In 1890-91, soon after constructing his impressive residence on the bluff overlooking the Truckee River, Francis G. Newlands had a smaller house built on his estate to serve as his personal office. The second building, like the first (see separate entry for Senator Francis G. Newlands House, NHL), was designed in the Queen Anne style, a unique architectural style for the neighborhood that would eventually grow around it, but consistent with Newlands’ personal holdings in the area.
Newlands, the son-in-law of Comstock titan William Sharon, was elected to the U.S. House of Representatives in 1892 and to the U.S. Senate in 1903. He died in 1917, and the house passed to Reno physician Sidney King Morrison and his family. Born in Eureka, Nevada in 1879, Morrison had established a medical practice in Reno in 1902 and was a prominent physician in town for 40 years. He received his Doctor of Medicine degree from the Cooper Medical College in San Francisco, which is now a part of Stanford University. His medical specialty was surgery and he was noteworthy as a diagnostician; he also served as Washoe County Physician for more than a decade.
During World I, Morrison served as chief medical examiner for his district in Nevada. Many of his clients came to Reno from California and in later years he served people from all over the United States. An active Mason, he frequently provided pro bono medical services for those who could not afford his services.
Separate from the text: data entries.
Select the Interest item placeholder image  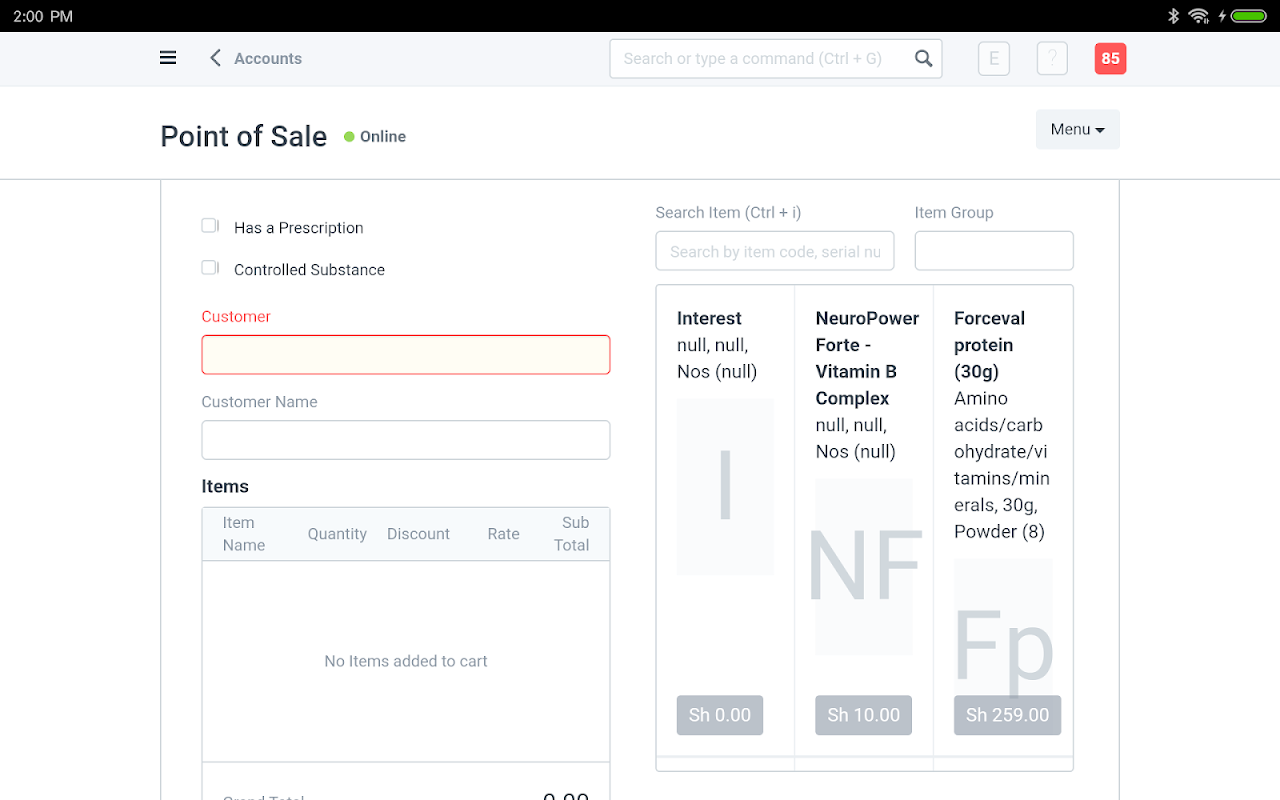[x=725, y=486]
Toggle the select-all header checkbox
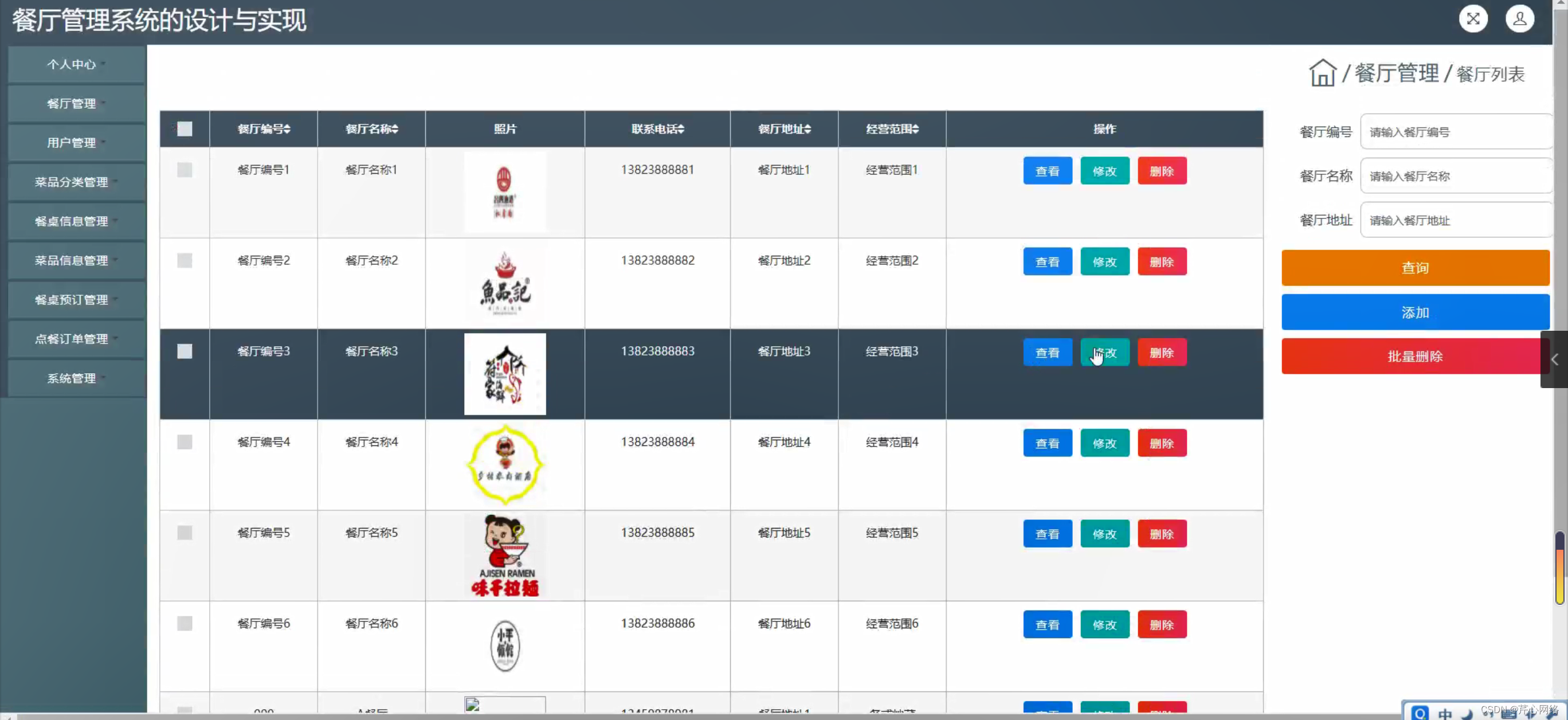Screen dimensions: 1568x720 click(185, 129)
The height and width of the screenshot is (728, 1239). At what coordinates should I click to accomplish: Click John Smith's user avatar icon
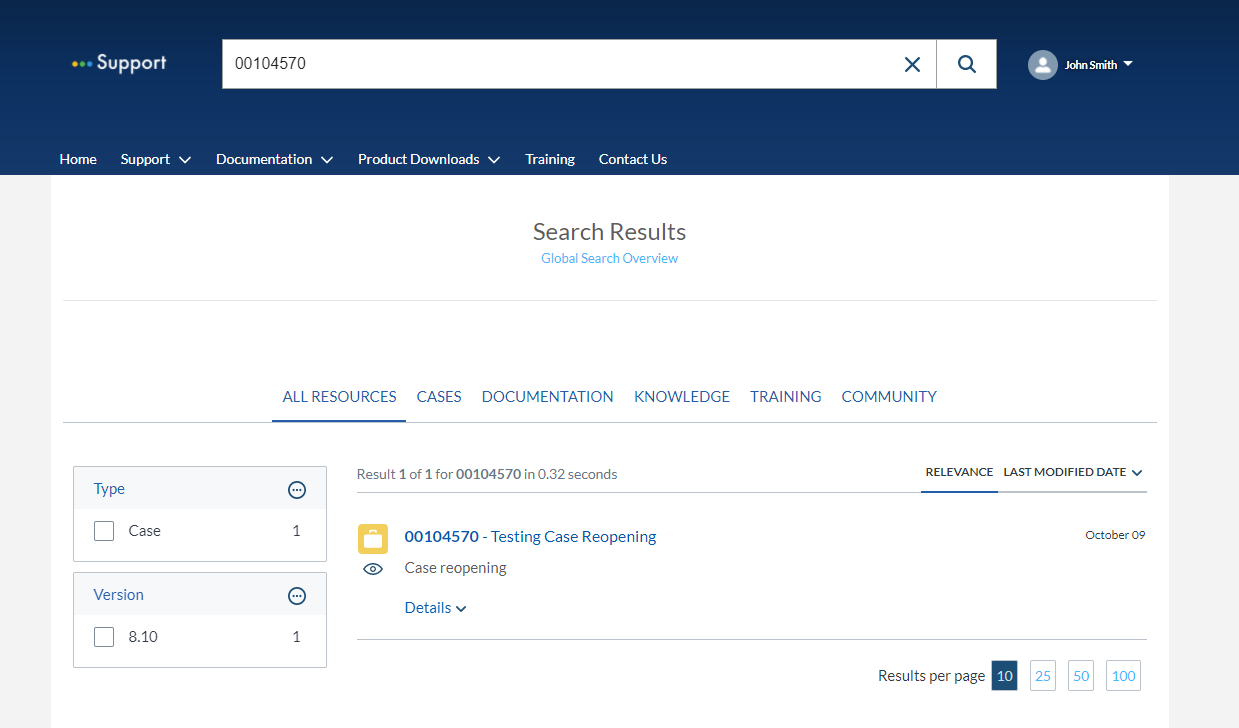pyautogui.click(x=1042, y=65)
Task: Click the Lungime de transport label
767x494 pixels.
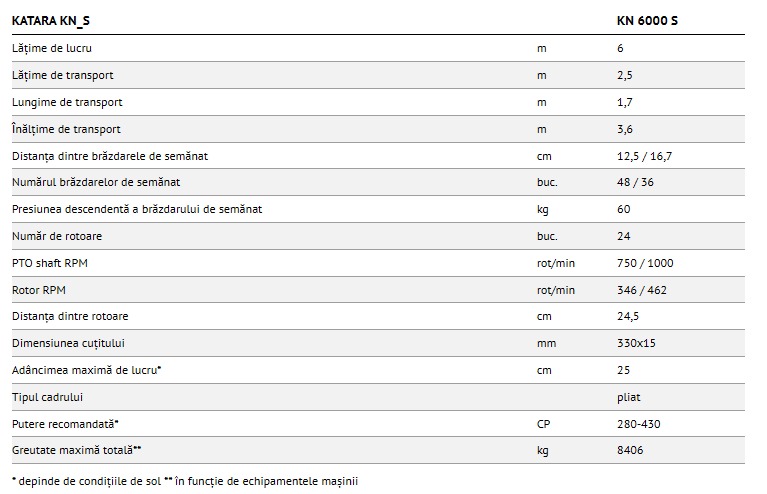Action: [x=67, y=102]
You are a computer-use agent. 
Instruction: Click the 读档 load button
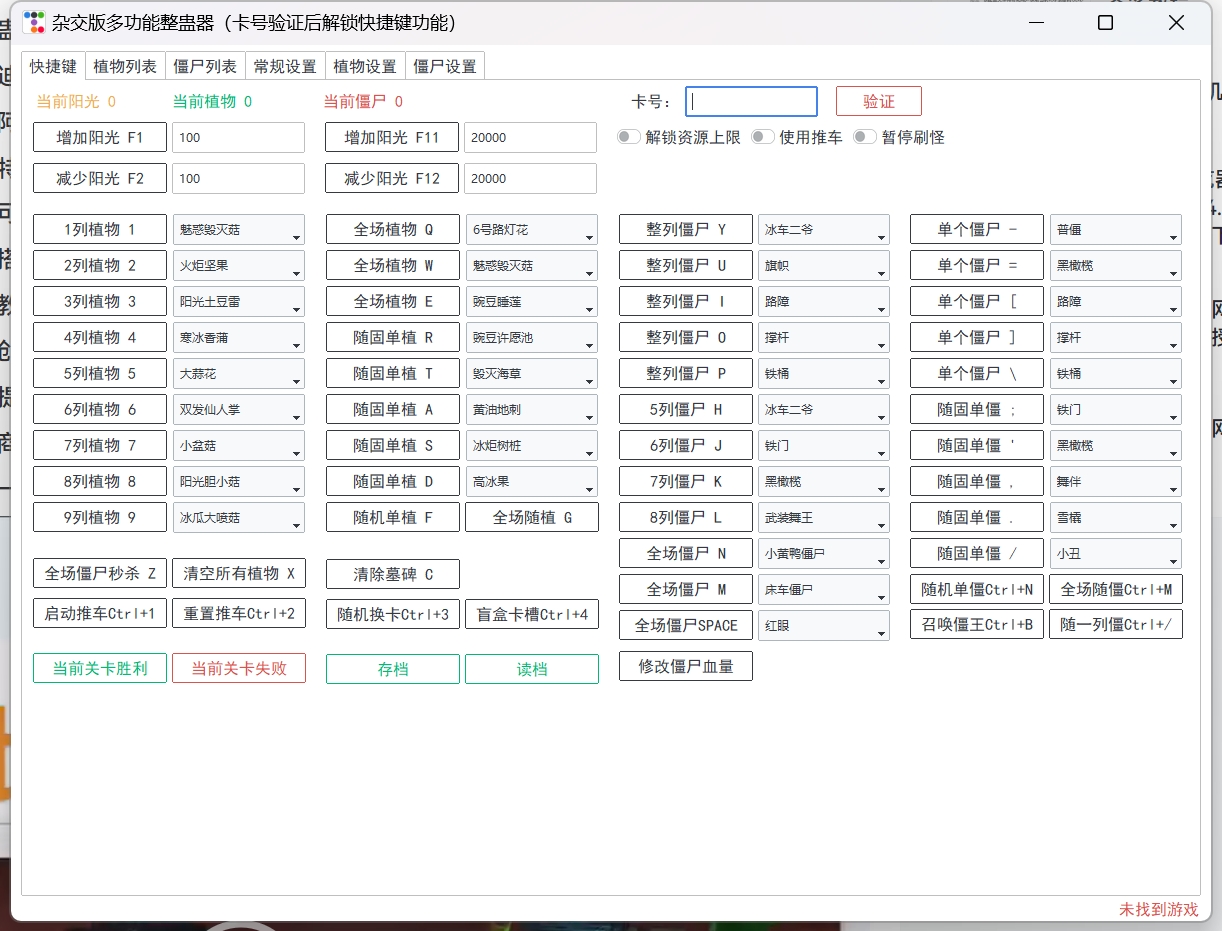[531, 668]
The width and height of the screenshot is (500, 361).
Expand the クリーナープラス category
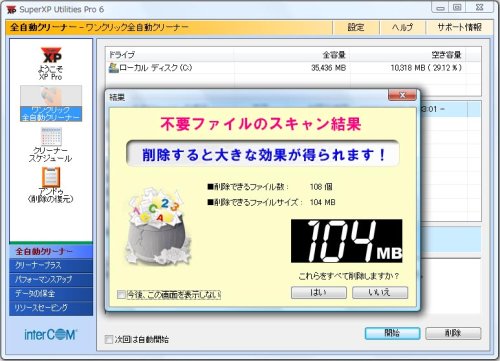click(51, 266)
Mrs. Sidney Morrison, the former Janet Bell, hosted innumerable events at the family’s Elm Court home. A former teacher in Truckee, she was exceptionally active in club life, particularly in the cause of education and the Trinity Episcopal Church. After her husband died in 1942, Janet continued to live in the house until her own death in 1972.
The Francis Newlands’ Office is a half-timbered version of the Queen Anne style consisting of 3,006 square feet plus a small basement, with four bedrooms and three bathrooms. Notable interior features include the original cast-iron radiators, original doors, floors, and hardware. One addition, a downstairs bathroom, is wallpapered with historical newspapers featuring the history of the house and surrounding area. Peter and Renate Neumann purchased the house around 1980, and have worked tirelessly to retain the building’s original character.